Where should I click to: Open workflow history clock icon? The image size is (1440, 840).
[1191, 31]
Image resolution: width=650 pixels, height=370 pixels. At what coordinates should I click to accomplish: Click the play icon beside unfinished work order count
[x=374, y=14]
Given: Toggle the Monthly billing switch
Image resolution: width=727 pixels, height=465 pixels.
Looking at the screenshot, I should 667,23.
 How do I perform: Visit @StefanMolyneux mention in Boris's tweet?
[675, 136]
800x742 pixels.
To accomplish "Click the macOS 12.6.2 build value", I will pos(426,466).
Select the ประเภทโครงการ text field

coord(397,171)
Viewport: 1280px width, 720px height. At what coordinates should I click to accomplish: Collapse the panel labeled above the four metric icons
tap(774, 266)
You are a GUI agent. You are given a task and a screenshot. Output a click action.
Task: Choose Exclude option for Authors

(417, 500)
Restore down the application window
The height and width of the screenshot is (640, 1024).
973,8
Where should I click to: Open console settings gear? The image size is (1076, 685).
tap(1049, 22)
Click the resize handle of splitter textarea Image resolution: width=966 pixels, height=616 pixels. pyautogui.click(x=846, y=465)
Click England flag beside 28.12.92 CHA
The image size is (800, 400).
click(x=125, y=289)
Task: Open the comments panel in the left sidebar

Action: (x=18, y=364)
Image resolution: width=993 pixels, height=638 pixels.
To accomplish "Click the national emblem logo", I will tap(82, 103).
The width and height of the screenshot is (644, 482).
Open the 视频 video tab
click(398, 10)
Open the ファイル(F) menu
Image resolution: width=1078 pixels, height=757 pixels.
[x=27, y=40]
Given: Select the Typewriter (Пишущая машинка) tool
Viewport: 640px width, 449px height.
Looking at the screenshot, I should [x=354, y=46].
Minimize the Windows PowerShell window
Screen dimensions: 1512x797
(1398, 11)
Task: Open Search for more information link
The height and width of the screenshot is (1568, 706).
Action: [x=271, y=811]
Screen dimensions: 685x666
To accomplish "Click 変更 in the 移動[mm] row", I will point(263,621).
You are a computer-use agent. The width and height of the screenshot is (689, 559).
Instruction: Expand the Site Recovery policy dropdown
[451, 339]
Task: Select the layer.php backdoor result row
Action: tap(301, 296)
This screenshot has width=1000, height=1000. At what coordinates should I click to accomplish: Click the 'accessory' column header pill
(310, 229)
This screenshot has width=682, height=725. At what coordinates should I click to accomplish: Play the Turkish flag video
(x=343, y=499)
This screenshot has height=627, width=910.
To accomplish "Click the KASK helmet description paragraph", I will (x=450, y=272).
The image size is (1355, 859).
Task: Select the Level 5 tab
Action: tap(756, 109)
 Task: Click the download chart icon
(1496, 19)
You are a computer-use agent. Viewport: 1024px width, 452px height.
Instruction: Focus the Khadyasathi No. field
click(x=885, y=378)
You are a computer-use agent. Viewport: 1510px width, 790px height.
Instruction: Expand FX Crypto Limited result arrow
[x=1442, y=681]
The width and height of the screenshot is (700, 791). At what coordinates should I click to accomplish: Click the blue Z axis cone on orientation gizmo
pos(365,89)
+--
Repeat every entry exactly as written above.

◆ **Task output**:
Where should I click to: Open workflow history clock icon? The image size is (1440, 840).
[1191, 31]
Image resolution: width=650 pixels, height=370 pixels. At what coordinates should I click to accomplish: Click the play icon beside unfinished work order count
[x=374, y=14]
Given: Toggle the Monthly billing switch
Image resolution: width=727 pixels, height=465 pixels.
Looking at the screenshot, I should 667,23.
 How do I perform: Visit @StefanMolyneux mention in Boris's tweet?
[675, 136]
800x742 pixels.
To accomplish "Click the macOS 12.6.2 build value", I will pos(426,466).
Select the ประเภทโครงการ text field

coord(397,171)
Viewport: 1280px width, 720px height. At what coordinates should I click to accomplish: Collapse the panel labeled above the four metric icons
tap(774, 266)
You are a GUI agent. You are given a task and a screenshot. Output a click action.
Task: Choose Exclude option for Authors

(417, 500)
Restore down the application window
The height and width of the screenshot is (640, 1024).
973,8
Where should I click to: Open console settings gear? The image size is (1076, 685).
tap(1049, 22)
Click the resize handle of splitter textarea Image resolution: width=966 pixels, height=616 pixels. pyautogui.click(x=846, y=465)
Click England flag beside 28.12.92 CHA
The image size is (800, 400).
click(x=125, y=289)
Task: Open the comments panel in the left sidebar

Action: (x=18, y=364)
Image resolution: width=993 pixels, height=638 pixels.
To accomplish "Click the national emblem logo", I will tap(82, 103).
The width and height of the screenshot is (644, 482).
Open the 视频 video tab
click(398, 10)
Open the ファイル(F) menu
Image resolution: width=1078 pixels, height=757 pixels.
[x=27, y=40]
Given: Select the Typewriter (Пишущая машинка) tool
Viewport: 640px width, 449px height.
Looking at the screenshot, I should [x=354, y=46].
Minimize the Windows PowerShell window
Screen dimensions: 1512x797
(1398, 11)
Task: Open Search for more information link
The height and width of the screenshot is (1568, 706).
Action: [x=271, y=811]
Screen dimensions: 685x666
To accomplish "Click 変更 in the 移動[mm] row", I will point(263,621).
You are a computer-use agent. The width and height of the screenshot is (689, 559).
Instruction: Expand the Site Recovery policy dropdown
[451, 339]
Task: Select the layer.php backdoor result row
Action: tap(301, 296)
This screenshot has width=1000, height=1000. At what coordinates should I click to accomplish: Click the 'accessory' column header pill
(310, 229)
This screenshot has width=682, height=725. At what coordinates should I click to accomplish: Play the Turkish flag video
(x=343, y=499)
This screenshot has height=627, width=910.
To accomplish "Click the KASK helmet description paragraph", I will (x=450, y=272).
The image size is (1355, 859).
Task: Select the Level 5 tab
Action: tap(756, 109)
 Task: Click the download chart icon
(1496, 19)
You are a computer-use agent. Viewport: 1024px width, 452px height.
Instruction: Focus the Khadyasathi No. field
click(x=885, y=378)
You are a computer-use agent. Viewport: 1510px width, 790px height.
Instruction: Expand FX Crypto Limited result arrow
[x=1442, y=681]
The width and height of the screenshot is (700, 791). At what coordinates should I click to accomplish: Click the blue Z axis cone on orientation gizmo
pos(365,89)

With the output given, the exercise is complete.